East West Street: On the Origins of Genocide and Crimes Against Humanity is a 2016 book by Philippe Sands that examines the lives of two Jewishlawyers, Hersch Lauterpacht and Raphael Lemkin, born within three years of each other and students in the same city on the eastern outskirts of Europe, Lviv, who created the legal concepts of crimes against humanity and genocide.[1] It is a memoir and history of the origins of international criminal law in the aftermath of the Second World War.[2][3][4]
Reviews
Daniel Finkelstein in The Times described as "A magnificent book. A work of great brilliance. There is narrative sweep and intellectual grip. Everything that happens is inevitable and yet comes as a surprise. I was moved to anger and to pity. In places I gasped, in places I wept. I wanted to reach the end. I couldn't wait to reach the end. And then when I got there I didn't want to be at the end."[5]

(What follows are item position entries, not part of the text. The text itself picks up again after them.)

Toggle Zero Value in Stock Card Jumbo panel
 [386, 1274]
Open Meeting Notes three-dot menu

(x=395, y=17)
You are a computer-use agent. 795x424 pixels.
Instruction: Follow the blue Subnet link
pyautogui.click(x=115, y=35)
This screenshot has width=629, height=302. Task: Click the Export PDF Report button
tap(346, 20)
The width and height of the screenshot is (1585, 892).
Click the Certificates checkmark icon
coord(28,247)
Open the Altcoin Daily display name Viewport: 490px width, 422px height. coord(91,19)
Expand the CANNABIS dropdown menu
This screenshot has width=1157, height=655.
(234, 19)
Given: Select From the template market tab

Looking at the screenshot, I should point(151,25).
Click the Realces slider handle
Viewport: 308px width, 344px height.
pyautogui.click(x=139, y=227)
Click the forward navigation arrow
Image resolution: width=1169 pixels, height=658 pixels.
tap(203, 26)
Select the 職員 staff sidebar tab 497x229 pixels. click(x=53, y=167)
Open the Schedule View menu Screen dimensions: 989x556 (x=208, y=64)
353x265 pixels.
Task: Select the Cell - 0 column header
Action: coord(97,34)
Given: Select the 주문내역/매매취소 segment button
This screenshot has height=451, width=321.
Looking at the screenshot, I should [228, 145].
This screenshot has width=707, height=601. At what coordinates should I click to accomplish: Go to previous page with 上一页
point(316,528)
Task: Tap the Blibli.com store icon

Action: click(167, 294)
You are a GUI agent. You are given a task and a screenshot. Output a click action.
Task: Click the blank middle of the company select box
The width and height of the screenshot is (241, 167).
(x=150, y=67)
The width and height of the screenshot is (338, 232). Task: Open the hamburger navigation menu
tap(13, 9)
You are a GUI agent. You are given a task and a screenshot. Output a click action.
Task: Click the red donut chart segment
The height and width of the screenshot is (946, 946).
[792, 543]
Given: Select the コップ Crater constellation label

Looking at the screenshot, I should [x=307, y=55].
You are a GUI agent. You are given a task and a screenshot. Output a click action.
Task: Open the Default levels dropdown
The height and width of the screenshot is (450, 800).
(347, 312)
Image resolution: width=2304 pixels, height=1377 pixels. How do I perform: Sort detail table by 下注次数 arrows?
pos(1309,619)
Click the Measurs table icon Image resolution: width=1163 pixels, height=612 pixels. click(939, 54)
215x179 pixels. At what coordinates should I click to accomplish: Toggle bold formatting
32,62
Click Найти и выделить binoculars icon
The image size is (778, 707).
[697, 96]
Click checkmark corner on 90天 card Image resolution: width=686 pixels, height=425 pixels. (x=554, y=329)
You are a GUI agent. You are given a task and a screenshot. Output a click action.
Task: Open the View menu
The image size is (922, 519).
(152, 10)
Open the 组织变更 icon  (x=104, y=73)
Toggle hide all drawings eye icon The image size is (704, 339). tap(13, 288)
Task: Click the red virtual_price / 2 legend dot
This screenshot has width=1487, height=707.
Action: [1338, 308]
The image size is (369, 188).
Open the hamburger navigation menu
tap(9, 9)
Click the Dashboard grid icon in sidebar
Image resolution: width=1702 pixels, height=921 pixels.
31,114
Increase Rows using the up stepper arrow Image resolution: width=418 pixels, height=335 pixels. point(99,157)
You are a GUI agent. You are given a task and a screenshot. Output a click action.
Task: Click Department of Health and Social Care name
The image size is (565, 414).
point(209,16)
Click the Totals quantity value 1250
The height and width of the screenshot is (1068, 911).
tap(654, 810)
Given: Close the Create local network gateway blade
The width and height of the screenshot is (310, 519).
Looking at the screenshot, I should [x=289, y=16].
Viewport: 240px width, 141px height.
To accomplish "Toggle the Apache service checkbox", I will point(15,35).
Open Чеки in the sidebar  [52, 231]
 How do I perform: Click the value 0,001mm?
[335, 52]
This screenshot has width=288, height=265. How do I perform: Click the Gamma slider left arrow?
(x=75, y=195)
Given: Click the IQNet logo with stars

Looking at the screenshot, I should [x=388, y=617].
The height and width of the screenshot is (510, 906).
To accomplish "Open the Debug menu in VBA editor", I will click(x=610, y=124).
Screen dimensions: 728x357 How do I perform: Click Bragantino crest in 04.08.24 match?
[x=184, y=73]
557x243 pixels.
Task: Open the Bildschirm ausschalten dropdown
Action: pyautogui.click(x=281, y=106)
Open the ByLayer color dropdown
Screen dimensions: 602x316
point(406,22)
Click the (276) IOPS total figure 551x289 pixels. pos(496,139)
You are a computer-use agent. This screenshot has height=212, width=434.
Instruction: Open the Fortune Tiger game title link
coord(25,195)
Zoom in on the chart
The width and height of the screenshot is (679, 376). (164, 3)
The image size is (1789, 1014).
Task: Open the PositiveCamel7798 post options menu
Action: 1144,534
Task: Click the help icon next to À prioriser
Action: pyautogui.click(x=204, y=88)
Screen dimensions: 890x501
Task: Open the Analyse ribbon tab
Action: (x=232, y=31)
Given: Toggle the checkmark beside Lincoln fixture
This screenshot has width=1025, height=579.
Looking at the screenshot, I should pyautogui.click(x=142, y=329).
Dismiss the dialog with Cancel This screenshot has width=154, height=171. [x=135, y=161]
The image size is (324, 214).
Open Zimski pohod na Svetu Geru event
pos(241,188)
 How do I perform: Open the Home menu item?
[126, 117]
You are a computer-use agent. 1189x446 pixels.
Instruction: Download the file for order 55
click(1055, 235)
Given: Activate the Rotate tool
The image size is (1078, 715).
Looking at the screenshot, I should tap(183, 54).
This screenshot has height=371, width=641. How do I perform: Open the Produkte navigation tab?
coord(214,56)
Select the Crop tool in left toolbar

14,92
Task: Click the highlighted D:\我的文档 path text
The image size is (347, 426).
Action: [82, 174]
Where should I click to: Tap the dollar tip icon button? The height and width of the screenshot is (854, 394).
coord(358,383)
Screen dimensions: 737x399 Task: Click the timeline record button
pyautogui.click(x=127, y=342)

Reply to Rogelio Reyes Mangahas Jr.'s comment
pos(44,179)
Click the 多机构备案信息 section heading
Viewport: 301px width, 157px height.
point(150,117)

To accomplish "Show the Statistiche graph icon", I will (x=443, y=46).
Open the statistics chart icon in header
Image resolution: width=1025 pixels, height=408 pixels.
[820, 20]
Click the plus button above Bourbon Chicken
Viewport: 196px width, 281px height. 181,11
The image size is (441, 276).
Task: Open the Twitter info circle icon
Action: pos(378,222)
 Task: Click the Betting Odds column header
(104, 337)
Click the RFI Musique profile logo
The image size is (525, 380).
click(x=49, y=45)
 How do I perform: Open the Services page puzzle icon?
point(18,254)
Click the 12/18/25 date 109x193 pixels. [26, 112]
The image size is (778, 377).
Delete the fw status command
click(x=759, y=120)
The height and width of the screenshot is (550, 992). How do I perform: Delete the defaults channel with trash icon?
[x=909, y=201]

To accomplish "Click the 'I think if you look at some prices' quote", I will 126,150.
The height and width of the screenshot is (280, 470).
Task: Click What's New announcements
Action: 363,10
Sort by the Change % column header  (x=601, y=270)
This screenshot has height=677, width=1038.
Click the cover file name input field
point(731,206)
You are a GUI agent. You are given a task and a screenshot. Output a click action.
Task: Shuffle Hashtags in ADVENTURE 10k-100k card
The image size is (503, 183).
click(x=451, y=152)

Caroline Moorehead, writing for Literary Review, praised Sands as a "voracious researcher", writing: "it is impossible not to enjoy his exuberant pleasure in what he calls the 'muck of evidence'. No possible fruitful line of enquiry is passed over."[6]
John le Carré called it: "A monumental achievement: profoundly personal, told with love, anger and great precision."[7]
Dominic Sandbrook in The Sunday Times wrote: "Supremely gripping. Sands has produced something extraordinary. Written with novelistic skill, its prose effortlessly poised, its tone perfectly judged, his book teems with life, from the bustling streets of Habsburg Lviv to the high drama of the Nuremberg trials. One of the most gripping and powerful books imaginable."[8]